What is needed:
Print the line that has "Given: Select route step 1 무열로 우회전" in it, then every remaining line of the data, exactly and without anything extra.

Supplied records START

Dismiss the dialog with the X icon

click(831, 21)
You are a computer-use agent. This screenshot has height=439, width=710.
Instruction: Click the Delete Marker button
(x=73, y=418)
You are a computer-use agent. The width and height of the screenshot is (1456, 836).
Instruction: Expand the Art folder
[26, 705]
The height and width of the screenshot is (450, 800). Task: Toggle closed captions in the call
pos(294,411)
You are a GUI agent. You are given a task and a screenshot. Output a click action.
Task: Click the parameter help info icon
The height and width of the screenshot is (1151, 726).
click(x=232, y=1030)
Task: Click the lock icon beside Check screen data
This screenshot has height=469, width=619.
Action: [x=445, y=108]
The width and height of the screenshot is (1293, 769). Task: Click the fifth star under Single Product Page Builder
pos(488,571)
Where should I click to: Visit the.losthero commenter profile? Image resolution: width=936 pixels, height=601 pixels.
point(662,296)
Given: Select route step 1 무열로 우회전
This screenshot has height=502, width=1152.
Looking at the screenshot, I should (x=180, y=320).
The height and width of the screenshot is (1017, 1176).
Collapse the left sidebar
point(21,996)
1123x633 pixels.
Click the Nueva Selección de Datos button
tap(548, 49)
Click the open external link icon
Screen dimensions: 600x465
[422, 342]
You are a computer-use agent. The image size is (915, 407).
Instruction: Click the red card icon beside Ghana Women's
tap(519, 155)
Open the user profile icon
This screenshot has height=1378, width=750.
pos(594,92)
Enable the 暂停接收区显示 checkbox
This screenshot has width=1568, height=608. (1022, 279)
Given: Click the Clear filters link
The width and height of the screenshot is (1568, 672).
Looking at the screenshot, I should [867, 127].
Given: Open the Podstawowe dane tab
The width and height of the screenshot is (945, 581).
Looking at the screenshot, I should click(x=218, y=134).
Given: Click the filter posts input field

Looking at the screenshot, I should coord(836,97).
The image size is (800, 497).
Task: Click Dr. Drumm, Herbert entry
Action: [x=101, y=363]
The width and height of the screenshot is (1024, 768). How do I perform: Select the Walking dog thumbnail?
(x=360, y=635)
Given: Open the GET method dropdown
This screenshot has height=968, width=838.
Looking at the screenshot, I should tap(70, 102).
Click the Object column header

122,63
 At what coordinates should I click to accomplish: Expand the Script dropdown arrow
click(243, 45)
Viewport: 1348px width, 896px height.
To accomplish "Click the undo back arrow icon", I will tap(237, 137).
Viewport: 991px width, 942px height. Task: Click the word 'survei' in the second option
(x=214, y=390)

Supplied records END

Output of the exercise:
Given: Select route step 1 무열로 우회전
This screenshot has height=502, width=1152.
Looking at the screenshot, I should (x=180, y=320).
The height and width of the screenshot is (1017, 1176).
Collapse the left sidebar
point(21,996)
1123x633 pixels.
Click the Nueva Selección de Datos button
tap(548, 49)
Click the open external link icon
Screen dimensions: 600x465
[422, 342]
You are a computer-use agent. The image size is (915, 407).
Instruction: Click the red card icon beside Ghana Women's
tap(519, 155)
Open the user profile icon
This screenshot has height=1378, width=750.
pos(594,92)
Enable the 暂停接收区显示 checkbox
This screenshot has width=1568, height=608. (1022, 279)
Given: Click the Clear filters link
The width and height of the screenshot is (1568, 672).
Looking at the screenshot, I should [867, 127].
Given: Open the Podstawowe dane tab
The width and height of the screenshot is (945, 581).
Looking at the screenshot, I should click(x=218, y=134).
Given: Click the filter posts input field

Looking at the screenshot, I should coord(836,97).
The image size is (800, 497).
Task: Click Dr. Drumm, Herbert entry
Action: [x=101, y=363]
The width and height of the screenshot is (1024, 768). How do I perform: Select the Walking dog thumbnail?
(x=360, y=635)
Given: Open the GET method dropdown
This screenshot has height=968, width=838.
Looking at the screenshot, I should tap(70, 102).
Click the Object column header

122,63
 At what coordinates should I click to accomplish: Expand the Script dropdown arrow
click(243, 45)
Viewport: 1348px width, 896px height.
To accomplish "Click the undo back arrow icon", I will tap(237, 137).
Viewport: 991px width, 942px height. Task: Click the word 'survei' in the second option
(x=214, y=390)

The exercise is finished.